Chavarría was arrested for forging documents as part of an operation dubbed Rebirth. He had even faked his own death in 2021 to avoid going to jail. According to the Ecuadorian government, he got a new Venezuelan identity and then a Colombian passport to move to Spain and set up his base of operations in Europe. He also spent time in the United Arab Emirates. The National Police said they are waiting for a red notice, which is a request from Interpol for the police to proceed with the extradition of the detainee “for his involvement in events that occurred in Ecuador.” The criminal was the head of Los Lobos, the biggest and most powerful criminal organisation in Ecuador. He had just made a brief partnership with another group named Chone Killers. Police sources stressed that “the organisation has the ability to commit terrorist acts, influence other countries, and avoid international justice.”
Ecuador’s Interior Minister, John Reimberg, who is in Spain this Sunday, said that Chavarría “led a vast drug trafficking and criminal network in the Netherlands, Italy, Germany, Mexico, and Colombia, with direct connections to the Ecuadorian New Generation Cartel (CNGE) and alliances with Mexican, Colombian, and European cartels.” He was one of the Ecuadorian officers that helped the Central Drug and Organised Crime Unit (UDYCO) plan the big operation to get Chavarría. The minister said that what the police did was “a historic blow to the security” of his country. Reimberg wrote on X (previously Twitter) that “Chavarría Barre is responsible for at least 400 deaths and for years ran criminal operations from the Litoral Penitentiary and the Turi prison, where he was incarcerated between 2011 and 2019.”

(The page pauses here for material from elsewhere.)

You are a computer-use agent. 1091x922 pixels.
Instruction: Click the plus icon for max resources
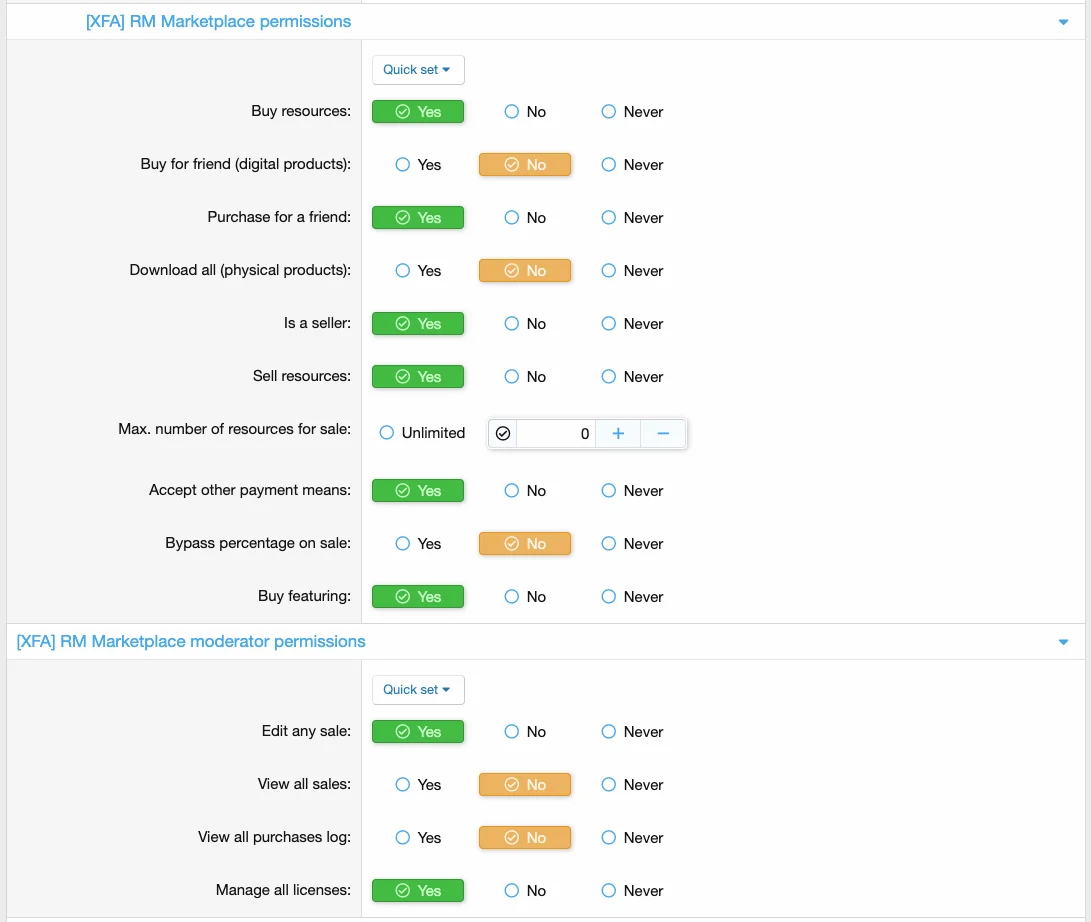tap(618, 434)
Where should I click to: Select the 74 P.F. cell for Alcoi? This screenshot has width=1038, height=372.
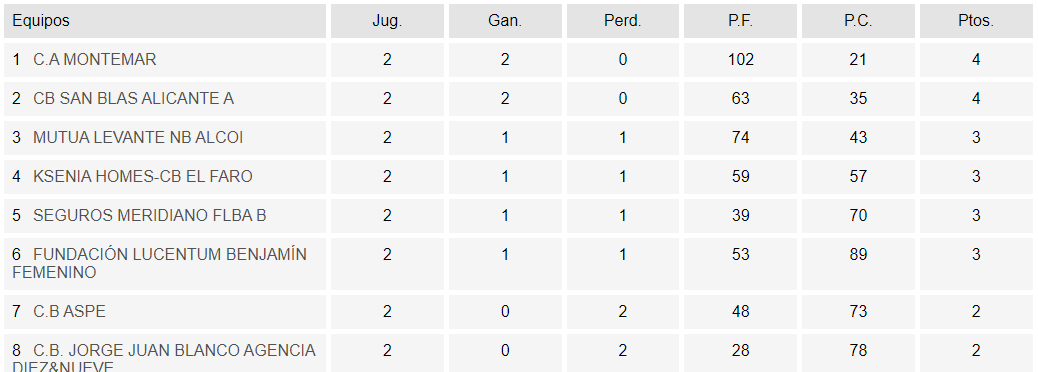click(x=740, y=138)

Chavarría is the most sought criminal in his country after cocaine trafficker José Adolfo Macías Villamar (Fito) was caught in May. He is connected to many recent attacks in Guayaquil that used vehicle bombs and drones shot from jails. At least four strikes were planned from the La Roca maximum-security prison between September 2024 and October 2025. The National Police say that the attacks were paid for by Spain “to scare the president of Ecuador and stop prison reforms.” “He changed his name and went into hiding in Europe while directing drug routes with the Jalisco New Generation Cartel, ordering murders in Ecuador, and controlling illegal mining operations. We looked for him in his own personal hell because some people assumed he was dead. President Noboa said on social media on Sunday, “That’s the difference when you want to fight for your country.”

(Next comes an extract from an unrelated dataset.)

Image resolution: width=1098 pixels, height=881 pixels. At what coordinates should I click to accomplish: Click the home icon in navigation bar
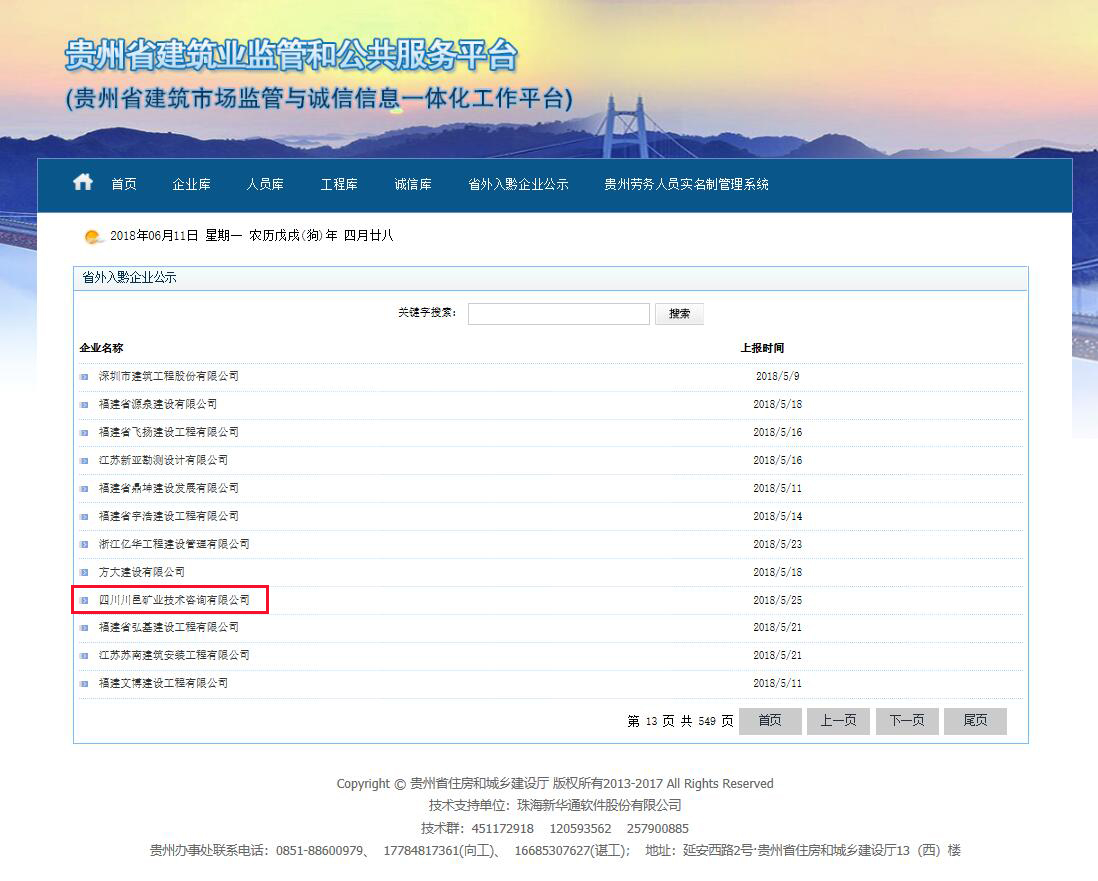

The president made the announcement at the same time that Ecuador’s electoral day began. He called for a referendum to decide, among other things, whether to set up a Constituent Assembly to fight organised crime with a “tougher hand” and to make it easier for businesses to invest and create jobs. Noboa said that the capture of Pipo Chavarría was possible “thanks to international cooperation with Spain and the United States” after he voted in the coastal town of Olón in the province of Santa Elena, where he had a beach house. “We did a really good job of coordinating and carrying out the operation. The president said, “The best way to fight these groups is through international cooperation.” He also suggested that this referendum could allow foreign military sites to be built.

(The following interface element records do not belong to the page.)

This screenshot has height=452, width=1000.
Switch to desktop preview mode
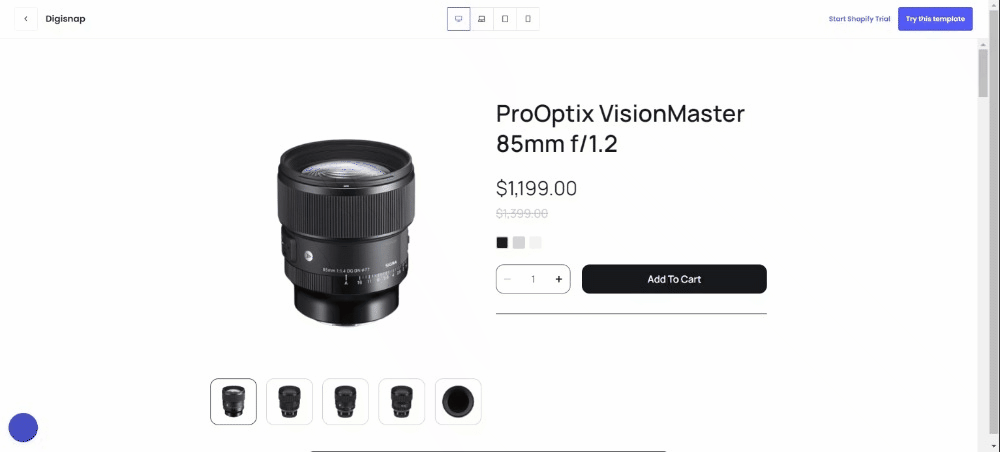(459, 19)
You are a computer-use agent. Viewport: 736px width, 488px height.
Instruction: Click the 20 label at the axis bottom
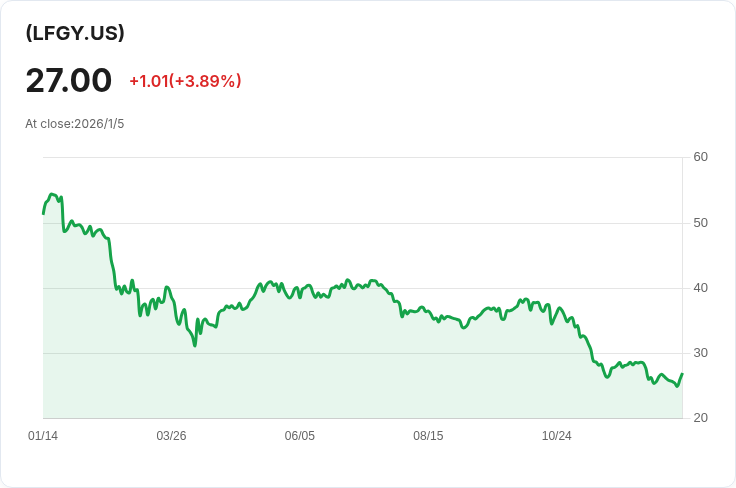click(x=700, y=418)
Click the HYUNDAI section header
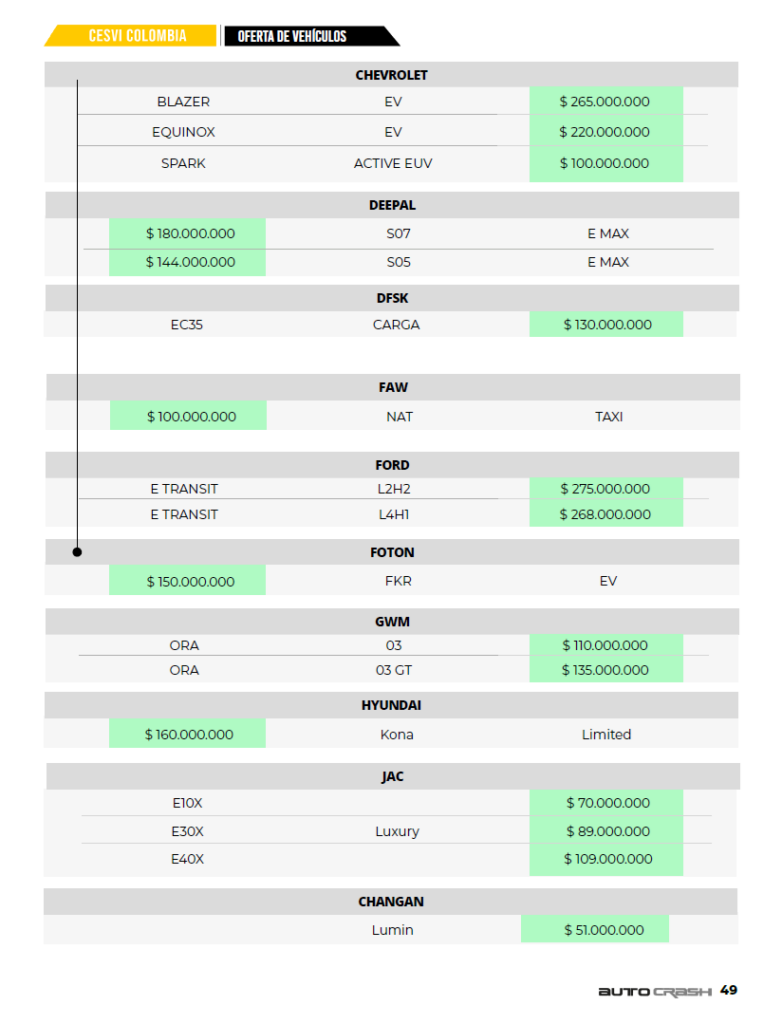Viewport: 782px width, 1024px height. pos(391,705)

Los Lobos had become Ecuador’s most powerful crime group and was a major player in the war between criminal factions that has been going on in the country since late 2020. The gang wanted to leave Los Choneros and was the most successful at doing so, eventually taking their place. Authorities say they did this by teaming up with the Jalisco New Generation Cartel (CJNG) to send cocaine to Mexico, mostly from Colombia. This is different from their competitors, who are working with the Sinaloa Cartel. Los Lobos got bigger and did more things like getting involved in illicit mining and, according to the authorities, making deals with dissident groups from the Revolutionary Armed Forces of Colombia (FARC) to take advantage of illegal mining locations in the Amazon’s border zones.